[Assignment] Report how many lines in the records below contain the word "Lesefest". Give only the number.
>>>
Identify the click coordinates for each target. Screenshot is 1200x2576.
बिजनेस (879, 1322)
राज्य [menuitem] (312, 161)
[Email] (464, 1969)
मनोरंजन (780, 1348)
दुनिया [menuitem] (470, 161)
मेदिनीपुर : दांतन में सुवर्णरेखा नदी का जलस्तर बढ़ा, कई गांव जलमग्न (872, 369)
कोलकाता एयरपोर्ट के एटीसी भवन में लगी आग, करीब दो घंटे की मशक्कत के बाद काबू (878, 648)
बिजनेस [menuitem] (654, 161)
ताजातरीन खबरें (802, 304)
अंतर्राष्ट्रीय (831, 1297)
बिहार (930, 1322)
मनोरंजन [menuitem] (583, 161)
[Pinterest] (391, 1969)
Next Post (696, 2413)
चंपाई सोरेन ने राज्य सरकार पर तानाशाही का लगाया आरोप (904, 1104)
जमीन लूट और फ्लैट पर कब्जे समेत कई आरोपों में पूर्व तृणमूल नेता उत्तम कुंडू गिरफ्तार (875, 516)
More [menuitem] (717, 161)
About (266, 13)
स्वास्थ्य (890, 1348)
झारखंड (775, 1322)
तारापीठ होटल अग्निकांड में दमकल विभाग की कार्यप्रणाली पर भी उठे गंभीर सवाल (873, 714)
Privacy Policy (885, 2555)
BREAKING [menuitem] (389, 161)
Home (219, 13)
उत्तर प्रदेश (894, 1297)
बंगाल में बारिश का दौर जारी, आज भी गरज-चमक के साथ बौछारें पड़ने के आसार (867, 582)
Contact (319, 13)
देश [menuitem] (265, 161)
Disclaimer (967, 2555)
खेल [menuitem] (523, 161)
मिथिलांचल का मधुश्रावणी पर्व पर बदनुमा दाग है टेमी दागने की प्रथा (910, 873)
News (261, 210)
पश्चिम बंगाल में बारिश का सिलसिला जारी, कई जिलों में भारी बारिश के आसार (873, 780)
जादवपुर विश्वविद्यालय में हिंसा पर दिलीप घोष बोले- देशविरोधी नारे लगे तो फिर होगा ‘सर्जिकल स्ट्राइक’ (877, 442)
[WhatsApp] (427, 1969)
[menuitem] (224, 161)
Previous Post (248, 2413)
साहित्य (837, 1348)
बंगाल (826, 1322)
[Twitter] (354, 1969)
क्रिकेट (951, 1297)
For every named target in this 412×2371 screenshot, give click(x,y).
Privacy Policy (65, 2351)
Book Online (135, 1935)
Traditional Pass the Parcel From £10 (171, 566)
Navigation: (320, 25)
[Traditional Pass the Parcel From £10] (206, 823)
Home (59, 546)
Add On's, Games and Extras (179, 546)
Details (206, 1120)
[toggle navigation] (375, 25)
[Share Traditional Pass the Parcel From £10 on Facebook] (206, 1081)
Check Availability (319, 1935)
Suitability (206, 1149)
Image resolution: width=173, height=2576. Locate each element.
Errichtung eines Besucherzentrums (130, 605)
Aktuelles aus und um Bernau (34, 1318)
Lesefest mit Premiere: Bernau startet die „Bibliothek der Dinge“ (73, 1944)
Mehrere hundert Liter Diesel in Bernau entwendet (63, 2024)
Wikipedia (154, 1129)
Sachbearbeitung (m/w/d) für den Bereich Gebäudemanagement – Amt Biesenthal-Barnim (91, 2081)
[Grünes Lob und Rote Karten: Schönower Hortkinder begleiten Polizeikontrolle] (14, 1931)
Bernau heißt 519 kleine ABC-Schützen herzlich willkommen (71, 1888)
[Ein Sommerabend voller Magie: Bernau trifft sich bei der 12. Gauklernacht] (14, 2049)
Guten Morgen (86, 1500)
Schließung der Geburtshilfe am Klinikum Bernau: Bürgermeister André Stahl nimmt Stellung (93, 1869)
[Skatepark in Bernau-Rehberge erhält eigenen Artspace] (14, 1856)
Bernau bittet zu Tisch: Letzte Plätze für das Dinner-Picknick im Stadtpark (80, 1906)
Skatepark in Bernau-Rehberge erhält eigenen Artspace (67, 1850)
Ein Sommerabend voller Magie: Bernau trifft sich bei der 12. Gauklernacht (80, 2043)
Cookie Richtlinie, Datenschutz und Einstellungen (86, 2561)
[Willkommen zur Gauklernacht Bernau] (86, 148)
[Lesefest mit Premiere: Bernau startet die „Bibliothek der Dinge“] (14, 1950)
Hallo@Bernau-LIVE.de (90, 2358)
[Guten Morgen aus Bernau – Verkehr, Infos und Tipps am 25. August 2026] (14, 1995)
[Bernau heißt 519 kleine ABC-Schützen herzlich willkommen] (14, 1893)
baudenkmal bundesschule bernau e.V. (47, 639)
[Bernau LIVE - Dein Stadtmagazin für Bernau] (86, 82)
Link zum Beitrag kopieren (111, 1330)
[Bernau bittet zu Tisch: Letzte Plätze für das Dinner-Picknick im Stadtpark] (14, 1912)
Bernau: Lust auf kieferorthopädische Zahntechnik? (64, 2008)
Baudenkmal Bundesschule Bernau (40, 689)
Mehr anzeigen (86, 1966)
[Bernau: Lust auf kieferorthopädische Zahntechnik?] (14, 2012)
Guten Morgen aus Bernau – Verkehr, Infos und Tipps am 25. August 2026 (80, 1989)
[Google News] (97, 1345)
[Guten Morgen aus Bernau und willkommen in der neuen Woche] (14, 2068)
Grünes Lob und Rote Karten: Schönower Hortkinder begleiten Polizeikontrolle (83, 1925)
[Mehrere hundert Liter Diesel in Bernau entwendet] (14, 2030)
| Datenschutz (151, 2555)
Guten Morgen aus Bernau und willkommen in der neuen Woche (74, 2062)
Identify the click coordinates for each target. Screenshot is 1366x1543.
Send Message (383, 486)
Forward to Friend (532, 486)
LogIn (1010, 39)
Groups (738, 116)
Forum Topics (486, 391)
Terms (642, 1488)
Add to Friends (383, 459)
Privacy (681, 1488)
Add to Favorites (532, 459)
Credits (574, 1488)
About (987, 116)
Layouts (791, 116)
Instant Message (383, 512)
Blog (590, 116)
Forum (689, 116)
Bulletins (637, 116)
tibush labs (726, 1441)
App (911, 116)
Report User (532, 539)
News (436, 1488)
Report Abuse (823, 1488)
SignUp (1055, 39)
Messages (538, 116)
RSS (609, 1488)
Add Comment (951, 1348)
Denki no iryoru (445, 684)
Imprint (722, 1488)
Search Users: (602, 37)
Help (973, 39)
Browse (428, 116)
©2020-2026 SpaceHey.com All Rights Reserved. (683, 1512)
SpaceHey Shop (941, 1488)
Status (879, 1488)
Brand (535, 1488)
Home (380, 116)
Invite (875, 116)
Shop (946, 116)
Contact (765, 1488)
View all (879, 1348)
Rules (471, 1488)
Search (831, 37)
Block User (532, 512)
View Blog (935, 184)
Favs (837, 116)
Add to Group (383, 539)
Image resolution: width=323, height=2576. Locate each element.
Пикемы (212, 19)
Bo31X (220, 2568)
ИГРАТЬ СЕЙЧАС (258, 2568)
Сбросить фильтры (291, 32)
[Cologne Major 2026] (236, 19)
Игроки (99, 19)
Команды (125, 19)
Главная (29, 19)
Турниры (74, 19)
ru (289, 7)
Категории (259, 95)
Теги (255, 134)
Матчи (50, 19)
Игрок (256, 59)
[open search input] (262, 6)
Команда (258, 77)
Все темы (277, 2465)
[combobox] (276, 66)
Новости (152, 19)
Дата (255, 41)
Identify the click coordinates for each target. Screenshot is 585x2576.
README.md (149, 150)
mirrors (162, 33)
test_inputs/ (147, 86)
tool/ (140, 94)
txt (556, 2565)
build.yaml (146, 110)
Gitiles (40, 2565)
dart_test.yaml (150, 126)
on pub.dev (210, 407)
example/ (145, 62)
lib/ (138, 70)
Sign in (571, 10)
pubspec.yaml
<<<
[Response for this exercise] 2